Mayors from the member communities of the Federation of Northern Ontario Municipalities (FONOM) met with representatives of communities in Northern Quebec, as well as the forestry industry and First Nations in Timmins on Tuesday afternoon.

The diverse group came together to discuss ways to counter the messaging of environmentalist groups about forest industry practices. Much of the discussion revolved around one group in particular: Greenpeace, which the Ontario mayors have already gone so far as to accuse of “eco-terrorism.”

“We decided as communities, industry stakeholders, and First Nations to talk about what the current issues are that affect us in Northern Ontario where we are under attack by environmental groups,” said FONOM president Al Spacek. “We feel strongly that it is a campaign of misinformation about how we conduct forestry in Northern Ontario. We know we adhere to the highest Canadian and provincial standards.

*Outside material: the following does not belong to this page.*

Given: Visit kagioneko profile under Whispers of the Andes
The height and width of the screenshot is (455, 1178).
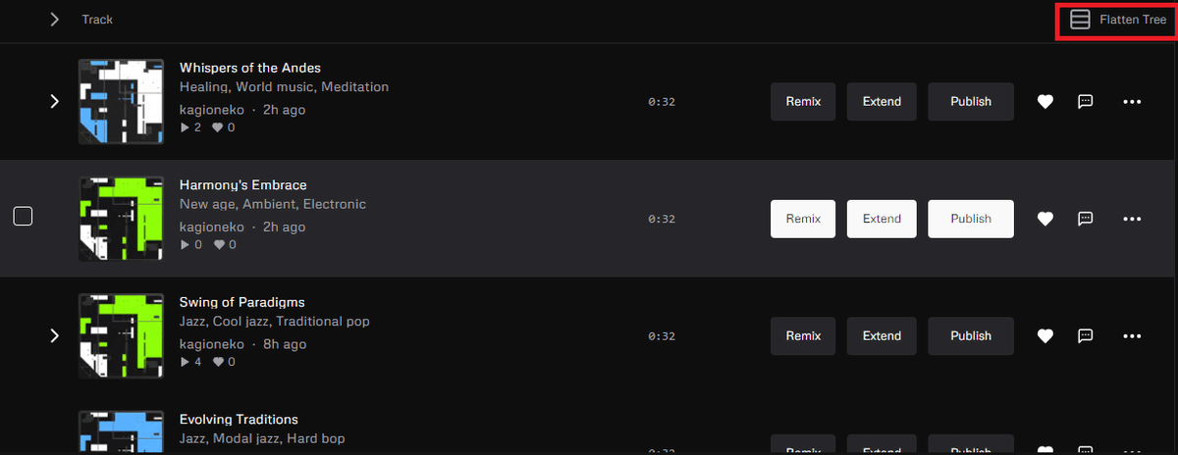Looking at the screenshot, I should point(211,110).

“We want to develop a strategy to get that message out, so we can defend our culture and the lifestyle we’ve been practising up here for generations very sustainably.”

Spacek said the plan initially was to meet with a Greenpeace representative, and although he said efforts were made more than a month ago to arrange it, that plan fell through. But the meeting Tuesday went ahead without the environmentalists.

To push back against the messaging brought out by Greenpeace in the media and through political lobbying, the participants at the meeting have decided to be more “structured” when delivering their own message to the public.

Timmins Mayor Steve Black said getting mayors from communities in Quebec, First Nations leaders and the forestry industry itself on board with those efforts is a significant development.

“I think it’s very positive to see these groups get together … and all at the same table is a very important first step. We really discussed the need to formalize some kind of process to be able to invest money as a group and get our message out pro-actively about how we are world leaders when it comes to sustainable forestry,” said Black.

Although Greenpeace was not at the meeting, the head of their chief adversary in the forestry industry was.

Richard Garneau, president and CEO of Resolute Forest Products, attended the meeting and said getting the perspective of local communities was important to the company.

“It is important for the mayors in Quebec and Ontario to share the issues that they have,” said Garneau. “I think they have realized that those issues are the exact same things; it’s about communities, it’s about people; it’s about jobs, and about defending their way of life in the north.”

Greenpeace has singled out Resolute for criticism while praising other forestry companies like Tembec, because the group alleges Resolute hasn’t maintained all its certifications from the Forest Stewardship Council, have a poor relationship with First Nations and is unwilling to adjust its logging plans to protect caribou habitat.

Resolute, in turn, has sued Greenpeace for defamation.

Garneau clarified that he came to the meeting because he was invited by Mayor Black, not to be part of any discussions with Greenpeace.

“The issues Resolute between Greenpeace, are not really about Resolute and Greenpeace; they’re about the boreal forest,” the CEO said. “I don’t think it will be Greenpeace and Resolute who will be the ones to find a solution to these issues. It will be the stakeholders such as the communities, First Nations, the industry, and ultimately, the government because it’s the governments that set the rules and regulations.”